Thierry Pelletier est un type qui a une âme, des tripes, une plume et un blog. Ses trois premiers attributs justifient allègrement qu’on visite le quatrième, sans que je n’aie à argumenter plus avant : si vous êtes là c’est que vous savez pouvoir me faire confiance. Pour autant, qu’il me soit permis d’insister un brin : ce monsieur sait dire le poignant comme l’anodin sur un ton faussement léger et vraiment gouailleur qui, loin d’atténuer le propos, ne l’en rend que plus sensé. Ça sent le vécu, la fumée pas toujours légale et la bière qui n’a pas eu le temps de tiédir. Et pour tout dire, je suis fan. Alors vous allez me faire le plaisir de consacrer les quelques minutes qui suivent à prendre connaissance de l’œuvre de Thierry Pelletier, un type dont je m’enorgueillirais d’être l’ami. Mais ça, ce serait dans un monde parfait.

P.S. : “La France de toutenbas” a connu un précédent, ailleurs, chez Libération, et c’est que ça se passait. Il faut y aller aussi, évidemment. Mais à l’avenir, l’inédit, c’est sur le blog hébergé chez Libertalia que ça se passera.

Je te baise la poupe

Mercredi 21 mai 2008

Je ne croyais que modérément au destin, il y a encore peu. Voire pas, en fait. Mais il a bien fallu que je me rende à l’évidence : je me fourvoyais. Car je l’ai rencontré. Il m’est apparu par surprise sous les traits d’un grand gaillard aux cheveux longs et aux mœurs discutables.

La scène se passe dans un bistrot comme seul le quartier de la gare du Nord est capable d’en produire : insipide et hors de prix. Une conversation à bâtons rompus s’est déclenchée depuis un bon moment entre six personnes de bonne compagnie. Et soudain une des six assène : ” Là-bas des chevelus y en a, mais pas assez”.

On aura beau me dire ce qu’on veut, on ne m’enlèvera pas cette certitude : il était né pour dire cette phrase, j’étais né pour l’entendre. Je crois raisonnablement que nous pouvons désormais mourir en paix, l’un comme l’autre.

I’m not dead ! I feel happy…

Mardi 11 décembre 2007

Surtout quand je viens de redécouvrir que j’ai le CD de Salival, et qu’il me prend l’idée de l’écouter.

Allez, je ne suis pas chien, je vous livre un aperçu du bestiau.


Note pour plus tard

Vendredi 22 juin 2007

Si jamais je dois être réincarné, je veux être Bruce Springsteen.

Reste plus qu’à trouver à qui envoyer la doléance.


Respect

Mercredi 2 mai 2007

De temps à autres, quand je n’ai vraiment rien d’autre à faire, je me rappelle l’existence du site bashfr.org et, du coup, je vais y traîner un peu.

Bien m’en prit récemment, puisque je suis tombé sur LA citation, l’ultime, celle qui enterre les autres, qu’elles soient passées, présentes ou à venir.

“J’ai 43 ans, trois gosses un hummer et un jardin avec des nains alors tu m’apprend pas la vie”.

Qu’est-ce que tu veux dire après ça ?

La vidéo qui changea la face du monde

Mercredi 2 mai 2007

Du mien, en tout cas. Cette vidéo fut mon premier contact avec Bruce Springsteen. Marqué à vie, que je fus. Forcément, faut un peu faire abstraction des us vestimentaires de l’époque, mais ça reste un choc.

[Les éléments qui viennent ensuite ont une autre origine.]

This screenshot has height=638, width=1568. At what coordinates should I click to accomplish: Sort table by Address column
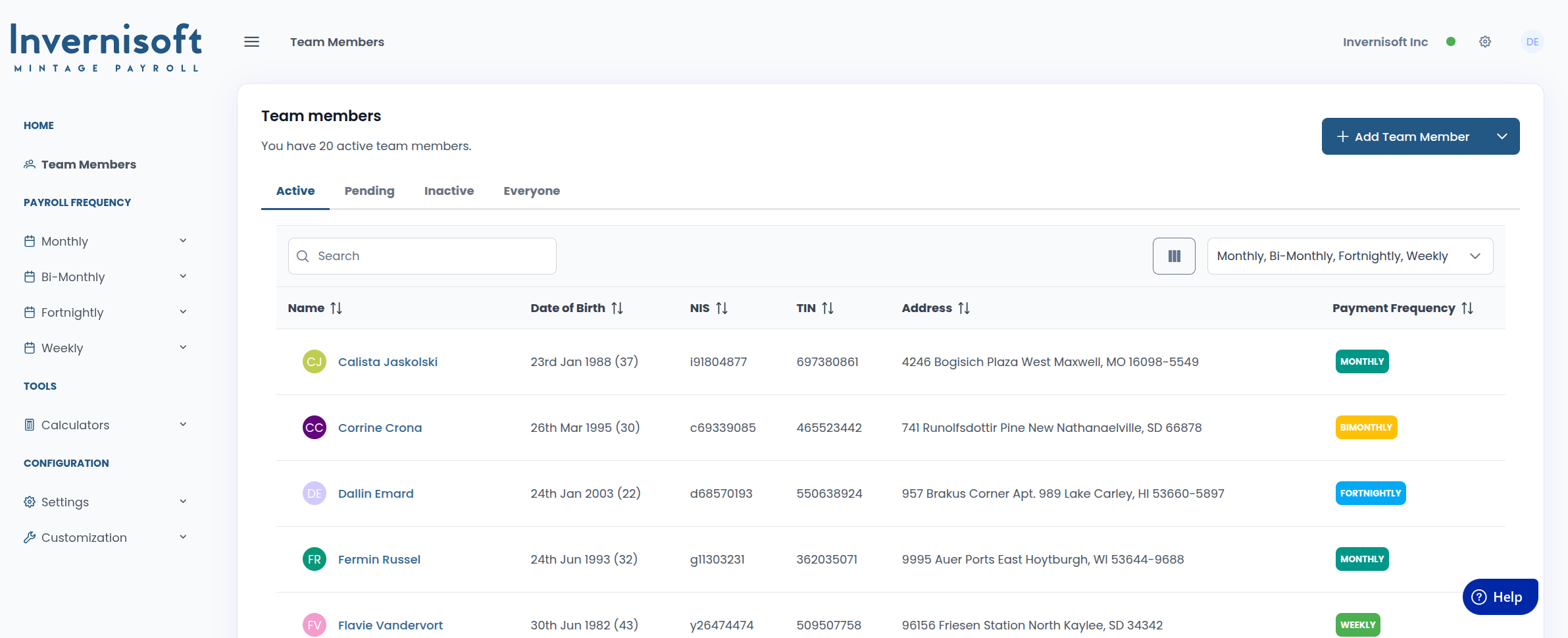click(x=964, y=308)
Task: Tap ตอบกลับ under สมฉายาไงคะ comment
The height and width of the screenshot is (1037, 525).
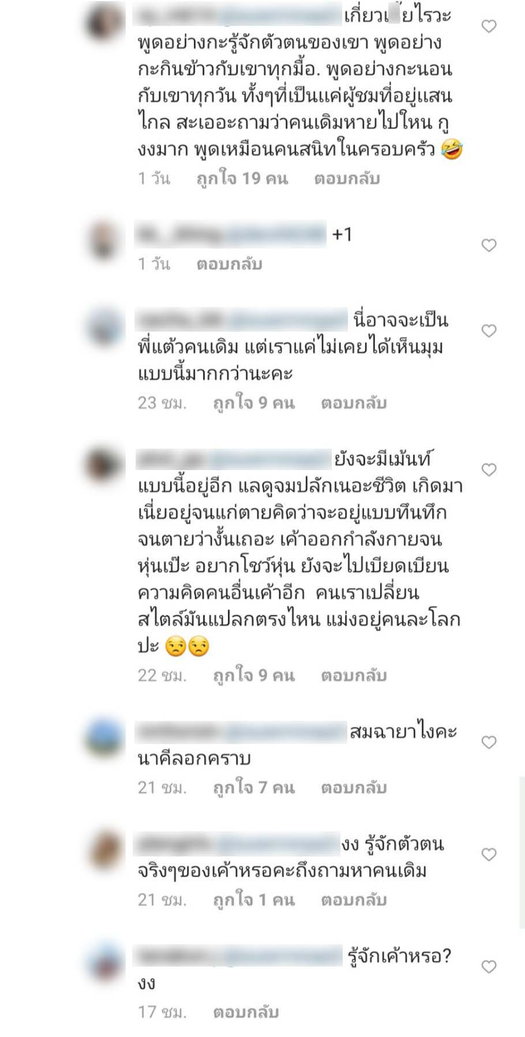Action: 354,788
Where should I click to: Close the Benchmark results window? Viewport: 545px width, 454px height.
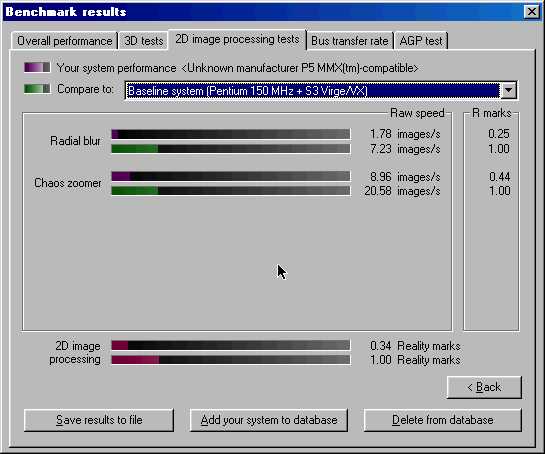pyautogui.click(x=531, y=12)
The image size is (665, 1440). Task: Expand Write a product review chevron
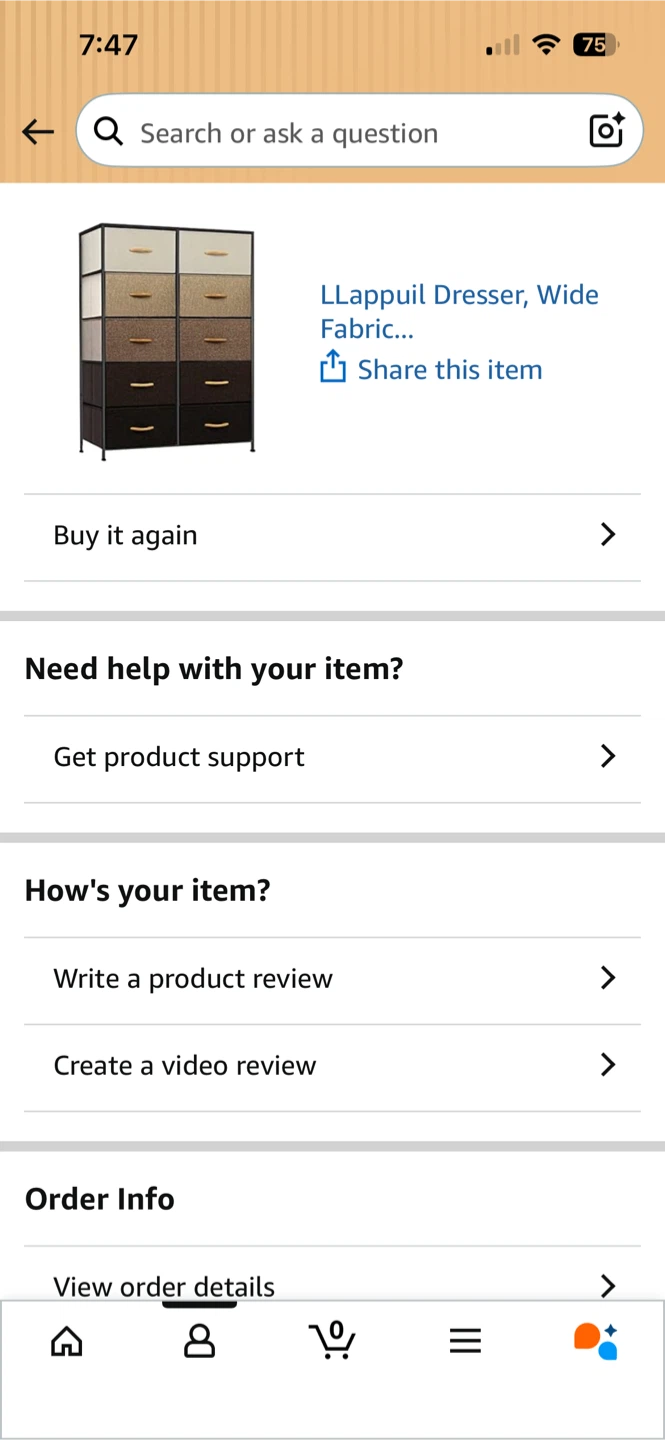(x=607, y=978)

Dans le cas contraire, allez vous faire foutre, et je dis ça avec toute l’aménité qui s’impose, c’est-à-dire aucune.



War - Bruce Springsteen

Jesus is #1, I’m #2, the rest of you is #3

Lundi 9 avril 2007

De retour d’un long week-end pascal passé loin de ma boîte aux lettres, j’ai eu la joie d’en extirper, outre pas mal de papier gâché à vanter les mérites de l’un ou l’autre truc inutile dont je n’ai pas le moindre besoin, un courrier en provenance d’Austin, Texas, adressé à mon intention par un certain Ramsay Midwood, carrément. C’est pas tous les jours qu’on reçoit un courrier pareil. En fait, on le reçoit environ deux semaines après avoir effectué un virement (dont la modicité du montant pourrait faire sourire) via Paypal à Farmwire Records pour l’achat du dernier album de Ramsay Midwood, “Popular delusions & the madness of cows” ; certains refusent d’y voir une coïncidence et estiment, au contraire, qu’il y a là une relation de cause à effet directe. Cette théorie pourrait se voir effectivement corroborée par le fait que le contenu de l’enveloppe était exclusivement constitué d’un exemplaire flambant neuf de l’album en question.

Permettez que je ne me prononce pas tout de suite de façon définitive en faveur de l’une ou l’autre thèse, là j’ai autre chose à faire : me rincer les oreilles au son du swamp rock nonchalant du père Ramsay.